Avoiding hard structures

“What we’re trying to do,” Dillingham continued, “is protect property through a nature-based system without having to resort to these hard structures, which destroy the shoreline and create a deficit in ecological value.”

Modjeski agreed. “We just need reefs to grow oysters on,” he said. “They’ll help build the needed resiliency and lessen the rate of shoreline erosion.”

Longtime Forked River Beach homeowner Pat Doyle was one of the first residents to begin raising awareness of the erosion. Through meetings with Captain Modjeski and his Littoral Society colleagues, as well as coastal resiliency experts at Stockton University, Doyle has come to believe living shorelines are the best way forward for at-risk communities like hers.

“What’s the definition of crazy? Doing the same thing over and over,” said Doyle, referring to what she views as the failures of traditional shoreline hardening.
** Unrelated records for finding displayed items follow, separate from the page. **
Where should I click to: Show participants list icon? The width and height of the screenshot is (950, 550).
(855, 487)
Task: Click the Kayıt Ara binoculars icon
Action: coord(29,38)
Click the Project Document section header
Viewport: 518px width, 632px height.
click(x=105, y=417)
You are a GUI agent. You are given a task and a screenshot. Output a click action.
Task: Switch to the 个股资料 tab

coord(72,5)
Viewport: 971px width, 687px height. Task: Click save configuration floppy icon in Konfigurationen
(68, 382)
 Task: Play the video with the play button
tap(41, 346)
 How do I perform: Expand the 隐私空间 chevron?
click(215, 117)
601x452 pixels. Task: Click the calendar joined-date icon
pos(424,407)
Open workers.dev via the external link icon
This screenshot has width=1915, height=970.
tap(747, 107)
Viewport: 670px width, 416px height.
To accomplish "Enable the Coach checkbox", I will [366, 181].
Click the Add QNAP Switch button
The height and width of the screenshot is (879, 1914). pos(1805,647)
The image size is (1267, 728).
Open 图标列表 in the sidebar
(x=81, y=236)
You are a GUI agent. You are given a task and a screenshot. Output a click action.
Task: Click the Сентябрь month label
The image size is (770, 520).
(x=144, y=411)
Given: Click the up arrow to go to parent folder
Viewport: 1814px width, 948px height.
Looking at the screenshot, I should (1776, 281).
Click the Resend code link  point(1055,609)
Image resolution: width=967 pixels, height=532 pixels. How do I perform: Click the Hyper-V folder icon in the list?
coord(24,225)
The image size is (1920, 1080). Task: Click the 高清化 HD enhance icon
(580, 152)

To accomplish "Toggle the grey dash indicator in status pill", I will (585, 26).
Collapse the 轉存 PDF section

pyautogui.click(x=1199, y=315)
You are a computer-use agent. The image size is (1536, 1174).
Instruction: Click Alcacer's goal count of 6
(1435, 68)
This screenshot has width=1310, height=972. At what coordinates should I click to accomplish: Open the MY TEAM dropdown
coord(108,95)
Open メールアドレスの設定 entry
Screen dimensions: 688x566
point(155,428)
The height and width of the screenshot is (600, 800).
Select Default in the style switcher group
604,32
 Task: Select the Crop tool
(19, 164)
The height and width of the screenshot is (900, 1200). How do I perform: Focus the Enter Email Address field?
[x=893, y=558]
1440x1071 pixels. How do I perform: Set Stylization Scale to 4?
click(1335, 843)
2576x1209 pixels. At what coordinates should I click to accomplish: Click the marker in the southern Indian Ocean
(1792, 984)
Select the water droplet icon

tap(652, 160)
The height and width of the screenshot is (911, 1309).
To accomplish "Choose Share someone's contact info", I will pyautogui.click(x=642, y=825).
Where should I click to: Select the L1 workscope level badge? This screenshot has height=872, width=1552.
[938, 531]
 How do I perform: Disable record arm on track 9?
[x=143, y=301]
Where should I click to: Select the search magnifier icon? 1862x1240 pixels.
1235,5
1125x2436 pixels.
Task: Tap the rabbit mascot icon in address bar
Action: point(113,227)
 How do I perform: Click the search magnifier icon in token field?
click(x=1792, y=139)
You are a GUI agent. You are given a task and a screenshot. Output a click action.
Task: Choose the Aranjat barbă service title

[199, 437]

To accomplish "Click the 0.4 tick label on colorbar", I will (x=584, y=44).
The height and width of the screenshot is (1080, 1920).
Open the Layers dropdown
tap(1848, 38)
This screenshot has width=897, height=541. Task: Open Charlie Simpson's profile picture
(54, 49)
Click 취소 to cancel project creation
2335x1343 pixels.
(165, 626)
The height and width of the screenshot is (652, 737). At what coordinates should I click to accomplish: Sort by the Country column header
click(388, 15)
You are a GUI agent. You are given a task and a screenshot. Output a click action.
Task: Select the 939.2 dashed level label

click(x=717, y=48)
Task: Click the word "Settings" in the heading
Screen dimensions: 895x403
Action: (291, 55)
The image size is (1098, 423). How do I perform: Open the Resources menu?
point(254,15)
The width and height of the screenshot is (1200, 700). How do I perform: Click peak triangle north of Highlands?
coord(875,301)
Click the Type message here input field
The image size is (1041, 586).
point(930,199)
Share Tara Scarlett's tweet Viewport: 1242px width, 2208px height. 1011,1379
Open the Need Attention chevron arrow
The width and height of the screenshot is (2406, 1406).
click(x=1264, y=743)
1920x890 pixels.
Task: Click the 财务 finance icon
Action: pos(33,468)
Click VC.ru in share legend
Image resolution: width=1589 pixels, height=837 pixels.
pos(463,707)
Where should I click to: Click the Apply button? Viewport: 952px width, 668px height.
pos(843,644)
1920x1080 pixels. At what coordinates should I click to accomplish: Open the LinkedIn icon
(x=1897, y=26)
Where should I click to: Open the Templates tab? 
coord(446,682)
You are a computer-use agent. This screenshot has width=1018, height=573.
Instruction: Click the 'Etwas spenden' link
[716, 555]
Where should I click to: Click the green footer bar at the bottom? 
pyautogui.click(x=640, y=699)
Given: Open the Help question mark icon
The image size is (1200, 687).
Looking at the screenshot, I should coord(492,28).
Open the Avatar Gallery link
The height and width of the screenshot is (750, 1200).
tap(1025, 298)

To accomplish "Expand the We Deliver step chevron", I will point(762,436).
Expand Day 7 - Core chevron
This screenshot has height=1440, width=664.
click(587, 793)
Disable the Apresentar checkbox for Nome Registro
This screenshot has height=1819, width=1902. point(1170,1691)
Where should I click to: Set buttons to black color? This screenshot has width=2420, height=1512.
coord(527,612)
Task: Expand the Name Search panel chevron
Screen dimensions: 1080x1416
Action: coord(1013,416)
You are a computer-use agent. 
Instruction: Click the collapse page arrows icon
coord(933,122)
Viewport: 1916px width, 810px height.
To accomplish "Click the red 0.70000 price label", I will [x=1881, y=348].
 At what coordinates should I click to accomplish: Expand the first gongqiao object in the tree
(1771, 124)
Standing at the staging ground where volunteers and contractors were busy readying the HESCO cages to be barged out to the project site, filled with rock, and dumped overboard, Doyle held up a black-and-white photograph, taken in 1968, of a large pool that was once a centerpiece of the Bayside Beach Club. The pool, Doyle explained, sat between the homes and the bay — an area that is completely underwater today.

She was dismayed at how the state, township, beach club and homeowners have been working independent of one another for so many years. The fractured efforts, she said, had resulted in this mutilated, astonishingly diminished strip of shoreline.

“We need to work in a unified way,” Doyle said. “And we haven’t been doing that.”

Between Doyle and Fiani’s homes was an empty lot that was recently purchased by Kelly Norton and her husband, Chris. Norton, who said she and Chris had never lived at the beach before, had bought the property with the “pipe dream” of building a home and retiring here for the rest of their lives. Like Fiani’s, Norton’s property has also experienced significant land loss in recent years.

“The pipe dream,” she said, “has become a nightmare.”

After acquiring their slice of Barnegat Bay beachfront, the Nortons had learned about all the desperate, ultimately futile piecemeal efforts that had been attempted over the years.

She admitted that when she saw the Littoral Society drop the first huge, rock-filled cages offshore for the pilot stage of the project last winter, “I was, like, what is that eyesore out there?” But after talking with neighbors like Doyle and Fiani, as well as Modjeski and other project partners, Norton’s opinion on living shorelines began to shift.

“For New Jersey, this place is a gem, not just for the people who live here, but for our grandchildren and for the tourists that come,” Norton said. “We are the people who are destroying it, and we need to help fix it — and this project is what’s going to help us.”